Peter Victor, an economist at York University in Toronto and author of the forthcoming book “Managing Without Growth,” has a slightly different view. Yes, innovation theoretically could keep the economy humming along forever, he says. Unfortunately, that hasn’t happened.
“The pace at which we’ve become more efficient hasn’t kept pace with the rate of growth,” Professor Victor says. For example, prices for raw materials have gone down even as the environment has become increasingly degraded. This suggests a flaw in market pricing.
“We would have thought that the price system would have given us a signal that we were doing this,” Victor says. “And it’s not giving us that signal.”
This is a recurring complaint among environmental economists: The science of economics often treats economies as if they exist in a vacuum. Environmental costs – greenhouse gases, waste, overfishing – are rarely reflected in market prices.
That was fine in times past, when a large margin separated the edges of the human sphere from the limits of earth’s biosphere, says Robert Costanza, director of the Gund Institute for Ecological Economics at the University of Vermont, Burlington. But now the margin is much slimmer – perhaps totally gone – and omitting the true cost has become a liability.
“When the markets get out of kilter with reality, that’s what causes bubbles,” Professor Costanza says. He doesn’t advocate squelching the market, but guiding it – and not being guided by it: “The market is a good servant, but it’s a poor master.”
Ecological economists say we can start by examining economic yardsticks like Gross Domestic Product. GDP counts oil spills and other calamities that cost money to fix as additions, or positives. GDP has no way of counting important things like growth of leisure time or the contributions of stay-at-home parents.
“You get what you measure,” says Jim Barrett, executive director of the nonprofit Redefining Progress in Washington, D.C., which has developed an alternate Genuine Progress Indicator. “And we don’t measure things that matter.”
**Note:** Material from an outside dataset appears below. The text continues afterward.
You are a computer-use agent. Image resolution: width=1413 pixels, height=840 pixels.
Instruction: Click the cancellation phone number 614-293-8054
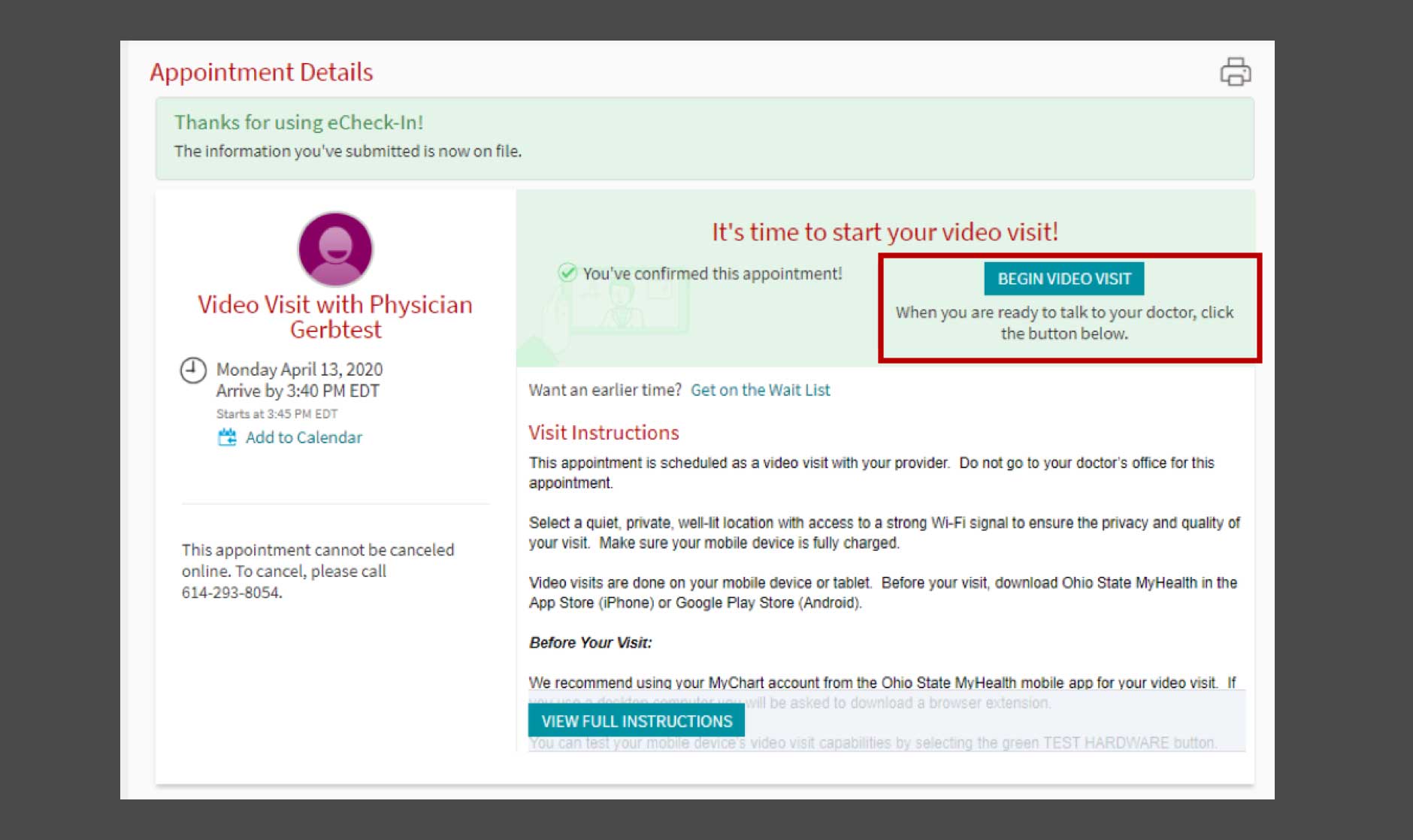pos(231,592)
Shift tax from income to raw materials
Daly, a former senior economist in the World Bank’s Environmental Department, has other recommendations. Scarce resources should be taxed at the point of extraction. Cap-and-trade systems should tax waste returning to the environment. Reduce personal income taxes to keep the overall tax burden the same. As Costanza says, “Tax bads rather than goods.”
These structures will drive the economy in the direction of frugality, which begets efficiency, says Daly. The economy’s emphasis will shift from production to service and maintenance, from “more and more” stuff to the same amount of ever-better stuff. In such an economy, companies would probably shift from selling products to leasing them. He points to Interface Inc., in Atlanta, a “closed loop” company that leases out carpeting and then gathers it for recycling when it wears out.
“We can’t live without polluting and depleting,” says Daly, “but it’s a question of keeping it within the limits of the biosphere.”
To this list Costanza adds the creation of new institutions to manage property owned by all, like air and sea.
“We need to develop new institutions that own global commons like the atmosphere,” says Costanza. “Right now, nobody owns the atmosphere, so dumping whatever you want into it is OK.”